[Feature] KV cache per-token-head INT8/FP8 quantization (#38378)

Signed-off-by: JartX <sagformas@epdcenter.es> Signed-off-by: Wentao Ye <44945378+yewentao256@users.noreply.github.com> Co-authored-by: yangyang4991 <yangyang4991@gmail.com> Co-authored-by: Wentao Ye <44945378+yewentao256@users.noreply.github.com> Co-authored-by: Isotr0py <2037008807@qq.com>
2026-04-02 14:13:26 +02:00
parent 4eefbf9609
commit 2ce3d0ce36
16 changed files with 1308 additions and 66 deletions
--- a/tests/quantization/test_per_token_kv_cache.py
+++ b/tests/quantization/test_per_token_kv_cache.py
@@ -0,0 +1,560 @@
+# SPDX-License-Identifier: Apache-2.0
+# SPDX-FileCopyrightText: Copyright contributors to the vLLM project
+"""Tests for per-token-head KV cache quantization (INT8 and FP8).
+
+Covers:
+- Per-token-head Triton reshape-and-cache kernel
+- Round-trip quantize/dequantize accuracy
+- process_weights_after_loading early-return path
+- End-to-end integration with Triton unified attention kernel
+
+Run: pytest tests/quantization/test_per_token_kv_cache.py -v -s
+"""
+
+import random
+from dataclasses import dataclass
+from unittest.mock import MagicMock
+
+import pytest
+import torch
+
+from vllm.model_executor.layers.quantization.utils.quant_utils import (
+    get_fp8_min_max,
+)
+from vllm.platforms import current_platform
+from vllm.utils.torch_utils import set_random_seed
+from vllm.v1.kv_cache_interface import KVQuantMode, is_quantized_kv_cache
+
+# Skip entire module if no CUDA/ROCm GPU available
+pytestmark = [
+    pytest.mark.skipif(
+        not current_platform.is_cuda_alike(),
+        reason="Per-token-head KV cache tests require CUDA or ROCm GPU.",
+    ),
+]
+
+# ---------------------------------------------------------------------------
+# Test parameters
+# ---------------------------------------------------------------------------
+NUM_TOKENS = [1, 7, 42]
+NUM_KV_HEADS = [1, 4, 8]
+HEAD_SIZES = [64, 128]
+BLOCK_SIZES = [16]
+SEEDS = [0]
+
+# Platform-dependent FP8 dtype and range
+FP8_DTYPE = current_platform.fp8_dtype()

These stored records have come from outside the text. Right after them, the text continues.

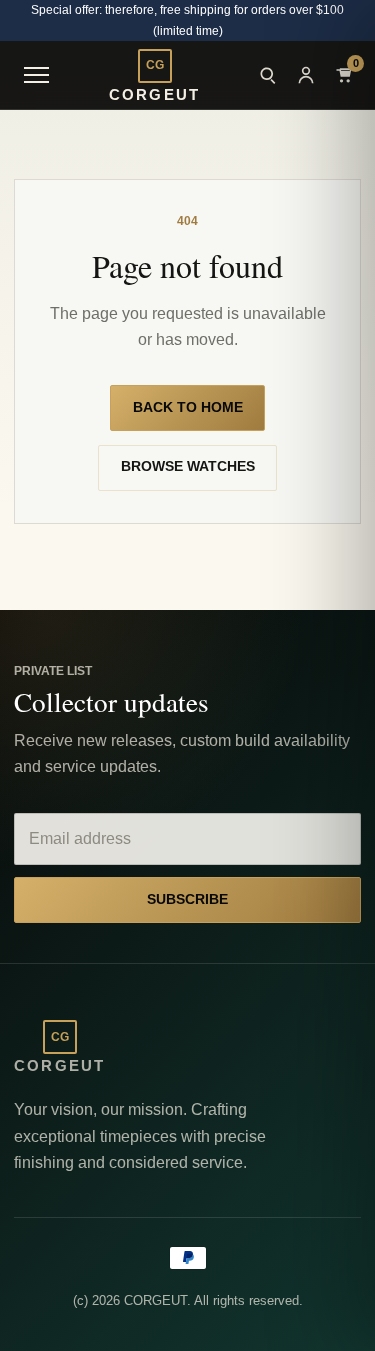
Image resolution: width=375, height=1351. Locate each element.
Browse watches (188, 466)
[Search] (268, 75)
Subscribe (187, 899)
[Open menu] (36, 75)
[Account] (306, 75)
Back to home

+FP8_MIN, FP8_MAX = get_fp8_min_max()
+
+
+# ---------------------------------------------------------------------------
+# Per-dtype quantization config
+# ---------------------------------------------------------------------------
+@dataclass(frozen=True)
+class QuantConfig:
+    """Quantization parameters for a given cache dtype."""
+
+    cache_dtype: torch.dtype  # torch.int8 or FP8_DTYPE
+    kv_cache_dtype_str: str  # "int8_per_token_head" or "fp8_per_token_head"
+    quant_max: float
+    quant_min: float
+    kv_quant_mode: KVQuantMode
+    # INT8 Triton stores truncate; FP8 hardware casts round.
+    uses_trunc: bool
+
+
+INT8_CONFIG = QuantConfig(
+    cache_dtype=torch.int8,
+    kv_cache_dtype_str="int8_per_token_head",
+    quant_max=127.0,
+    quant_min=-128.0,
+    kv_quant_mode=KVQuantMode.INT8_PER_TOKEN_HEAD,
+    uses_trunc=True,
+)
+FP8_CONFIG = QuantConfig(
+    cache_dtype=FP8_DTYPE,
+    kv_cache_dtype_str="fp8_per_token_head",
+    quant_max=FP8_MAX,
+    quant_min=FP8_MIN,
+    kv_quant_mode=KVQuantMode.FP8_PER_TOKEN_HEAD,
+    uses_trunc=False,
+)
+
+QUANT_CONFIGS = [INT8_CONFIG, FP8_CONFIG]
+
+
+@pytest.fixture(params=QUANT_CONFIGS, ids=["int8", "fp8"])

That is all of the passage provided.